Pire, si à votre arrivée, vous devez également prendre un moyen de transport pour rejoindre le lieu de rendez-vous professionnel, vous pouvez rajouter 100 à 200€ plus la perte de productivité. Bien entendu, je ne parle pas du temps d’attente aux aéroports parisiens et de la congestion du trafic routier (voir aéroportuaire).

Cet empilement de coûts explique pourquoi la France voyage deux fois moins que l’Allemagne ou bien que l’Angleterre qui ont des centres industriels interconnectés reliés à des hubs leur permettant de rayonner à l’international.

Alors oui, il faut que nos gouvernements comprennent la mine d’or que représente notre tissu aéronautique et le bénéfice de nos aéroports de proximité. Oui, il faut permettre à Hop, Chalair, Twinjet et tous les autres de se développer pour offrir de nouvelles lignes et des tarifs attractifs et oui, il vaut mieux avoir un aéroport avec une dizaine de rotations par jour qu’un parc éolien qui bousille le paysage, coûte une fortune à la communauté, condamne les sols pour l’éternité (souvent plus de 1000T de béton pour tenir la bête) et ne produit de l’énergie que de façon aléatoire (dépendance des conditions météorologiques).

Sur le plan de l’emploi, ces plateformes aéroportuaires n’apportent que du positif, valorisent les territoires et font vivre une kyrielle de sous-traitants. Elles permettent également de faciliter les affaires en accueillant des avions privés. Elles permettent les évacuations sanitaires, les événements, rendent accessible le tourisme pour beaucoup de personnes ayant souvent des moyens limités.
Développer le transport aérien de proximité contribue à réduire la pollution automobile. Les nouveaux appareils émettent jusqu’à 40% de CO2 en moins et joue un rôle fondamental dans la réduction de l’impact de l’aviation sur l’environnement. Les consommations par passagers n’ont jamais été aussi basses et les progrès continuent. Mieux, avions ont maintenant une faible empreinte sonore qui les rends compatibles avec des plateformes proches de zones urbaines.

Reste le problème du contrôle aérien mais là aussi, les choses changent grâce à la technologie qui permet des tours de contrôle déportées (cas de London City Airport par exemple).

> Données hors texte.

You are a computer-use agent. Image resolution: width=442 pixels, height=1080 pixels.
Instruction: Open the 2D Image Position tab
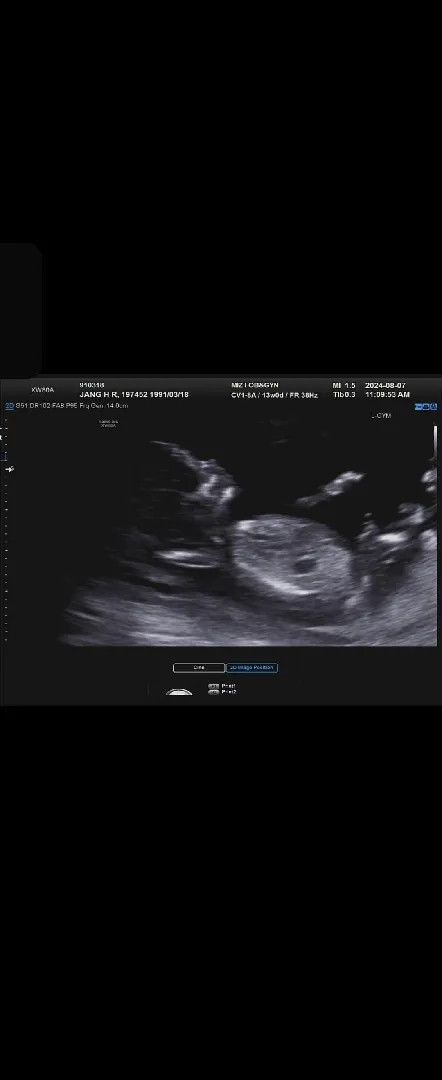point(252,667)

Alors oui, il faut des aéroports de proximité, oui il faut des codes shares permettant la continuité via des hubs internationaux et oui il faut des prix non élitistes en phase avec les attentes des consommateurs. L’aérien avait peut-être une mauvaise image mais en vingt ans, les choses ont changé et la France doit relever le défi de l’internationalisation pour continuer de s’affirmer comme une grande nation ouverte sur le monde.